Historically speaking with most El Ninos, the winters are often mild, but the springs aren’t that great. Farmers and ranchers experience a mild winter and expect they may be able to get into their fields early, but then Mother Nature plays a trick on them.

“It’s great when it’s nice in January and February, but that does nothing for me if I’m a farmer,” said Ritchison. “It always comes down to a fight with perception in this business of predicting the weather.
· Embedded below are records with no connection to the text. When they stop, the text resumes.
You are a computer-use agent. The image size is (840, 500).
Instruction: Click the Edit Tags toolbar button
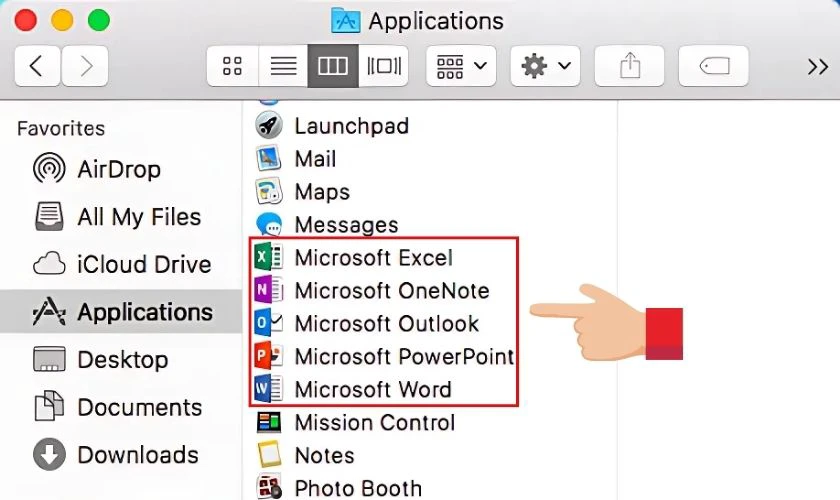(x=713, y=67)
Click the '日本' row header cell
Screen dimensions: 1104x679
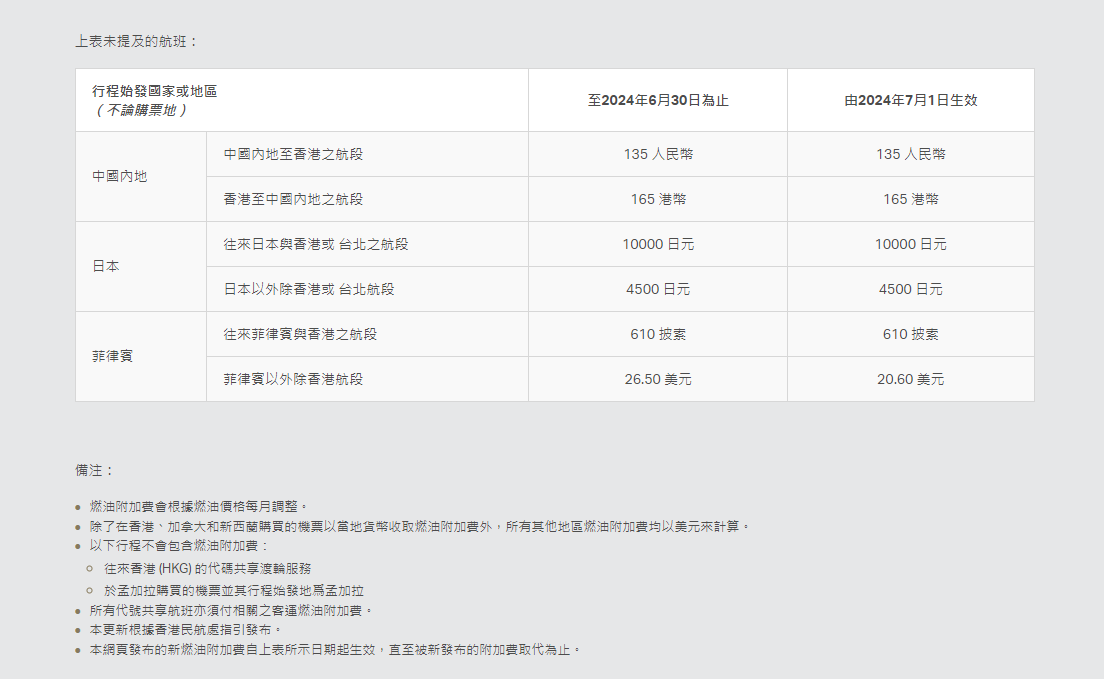click(x=106, y=267)
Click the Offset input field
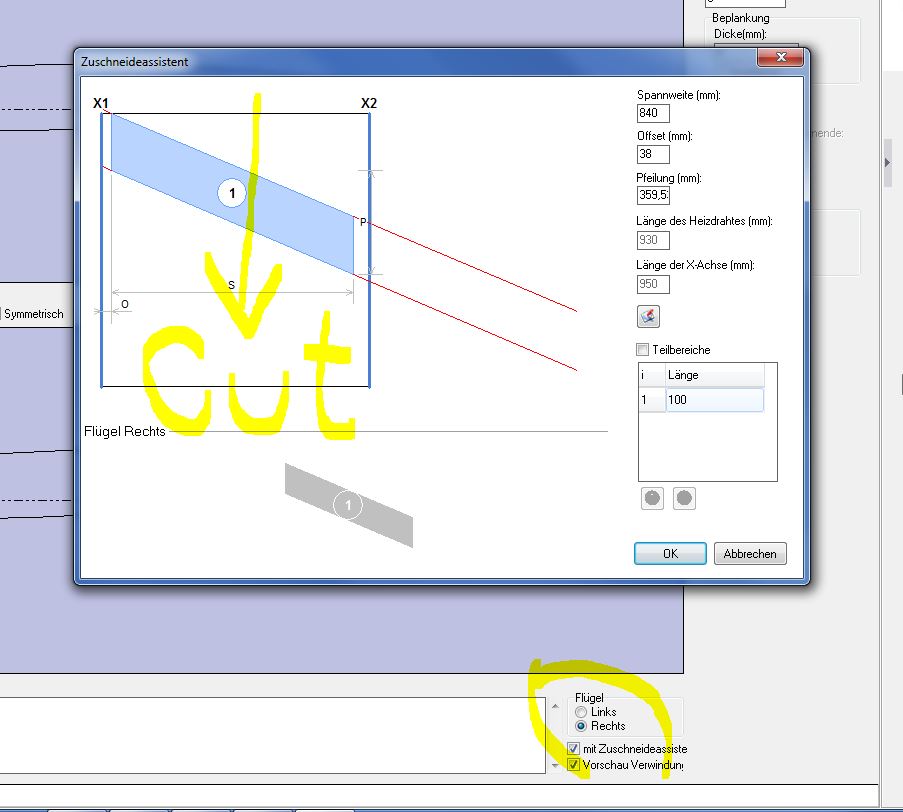The image size is (903, 812). click(653, 154)
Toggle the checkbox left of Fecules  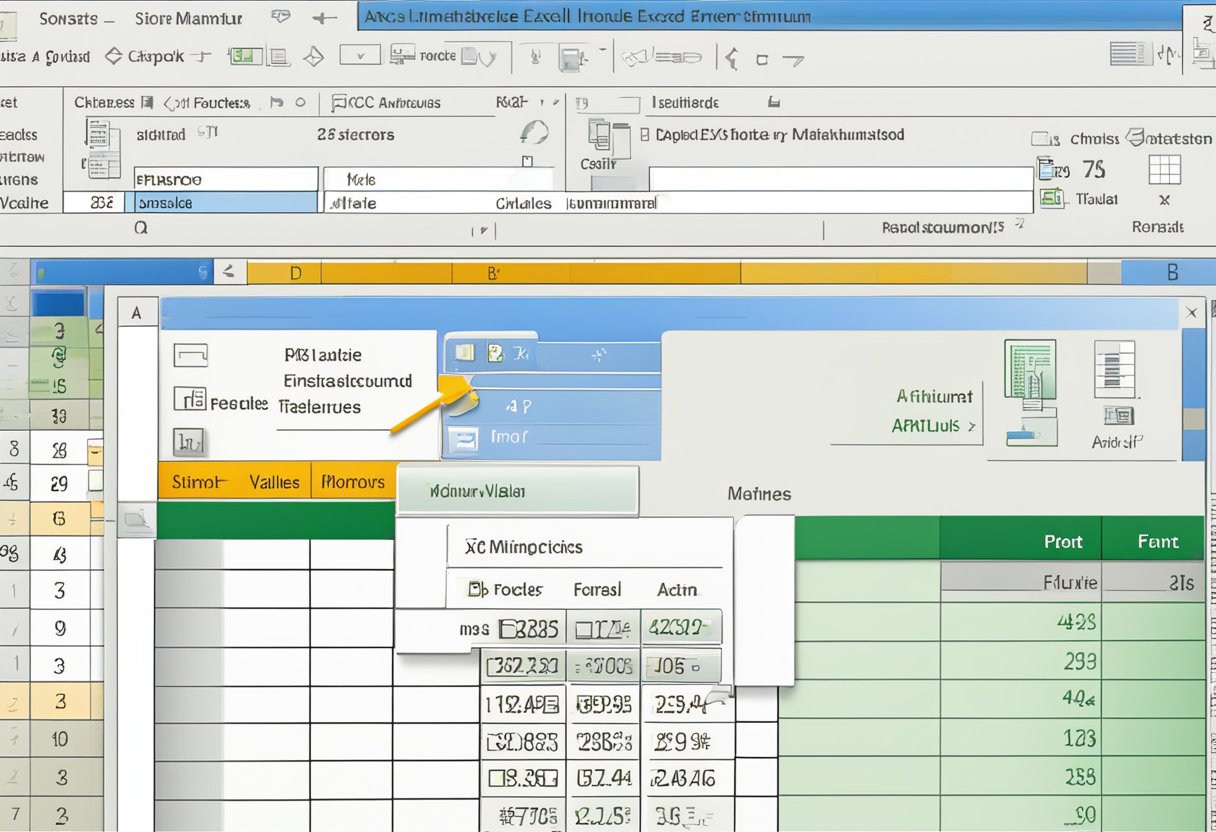click(x=189, y=400)
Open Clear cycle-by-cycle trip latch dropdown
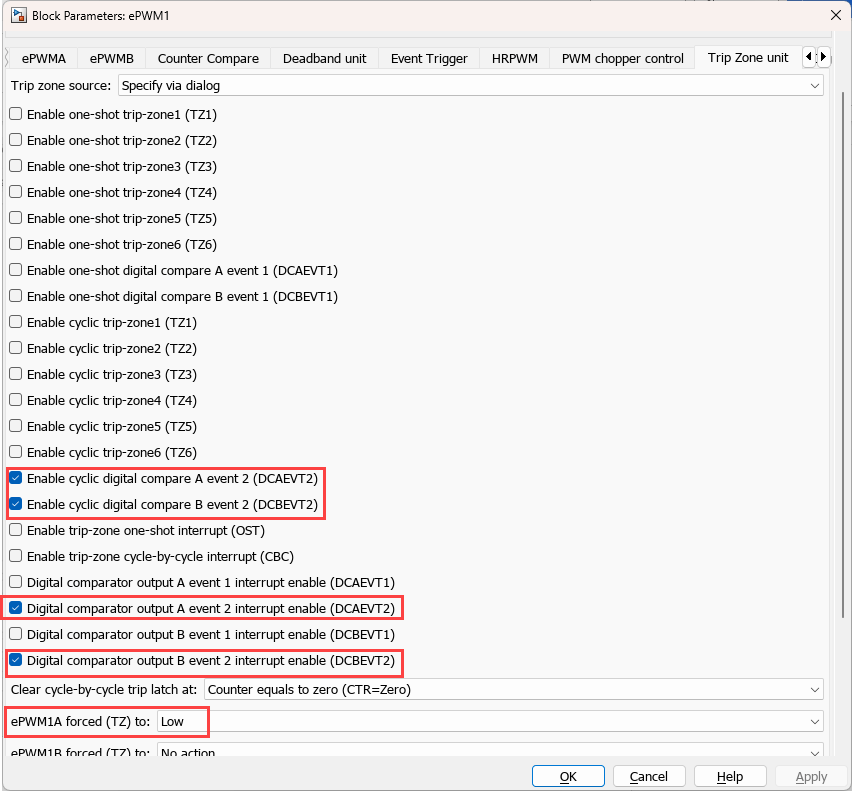Image resolution: width=852 pixels, height=791 pixels. pos(514,689)
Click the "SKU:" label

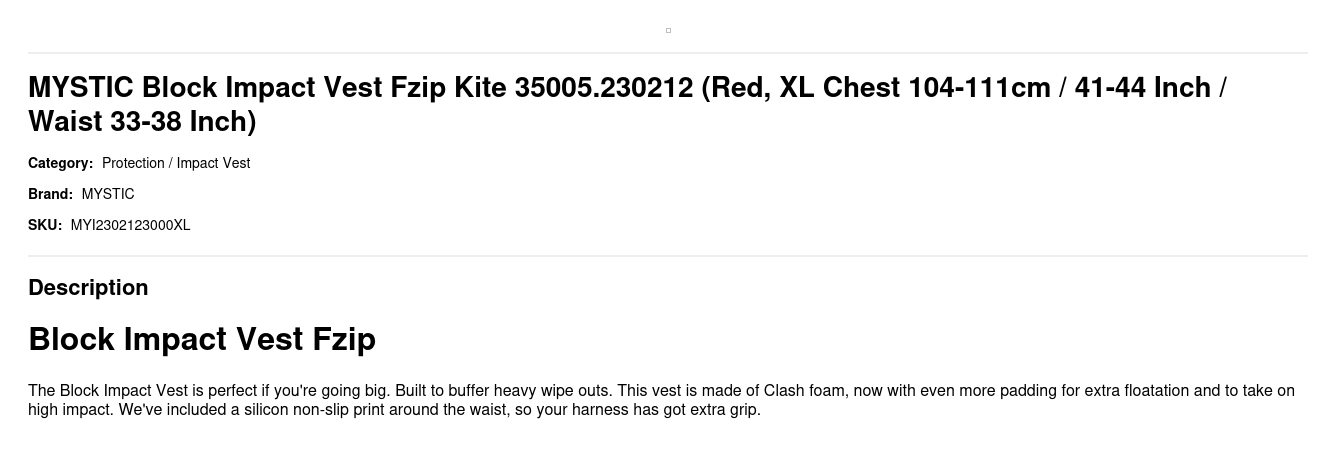(45, 225)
If next spring is still cooler than average, farmers may not be getting out when they want to, but it’s probably not going to be anything like it was last April when it was horrible.

“So in turn, it would be better than last year because your memories only go back one year, but my suspicion is that March and April will get off to a slower start, like they normally do with El Ninos, but I’m not thinking it’s going to be anything like what we experienced this year,” he added.

How much snowfall can those in the Northern Plains expect this winter? Ritchison said there’s a lot of misinformation out there on platforms like social media where people are putting out incorrect information.

“A lot of people are mentioning how this year is similar to 2009,” he said. “Most remember the winter of 2009/2010 was not as bad as 2008/2009 or 2010/2011, but we had a lot of flooding, lots of snow and it was a tough winter. That year happened to be one of these El Nino Modoki. That’s out there on social media, but I personally don’t see it because there are enough differences out there to where it’s just not setting up.”

Ritchison notes how November of 2009 was one of the warmest on record, and obviously, that hasn’t been the case so far this year. While he says it’s still possible, the odds favor a winter closer to what everyone experienced last year.

“People thought last winter was so cold because the three prior to that were warmer than average,” he said. “I wouldn’t be surprised if this winter has a slow start. It may not seem that way now, but if we have a stretch of 25-30 degree weather in December, yeah that’s cold by everyone else’s standards, but not by ours locally. Usually Modoki winters take a little while to get going, but the problem with that is they tend to linger into spring. This isn’t a classic El Nino and it shouldn’t be a classic El Nino winter.”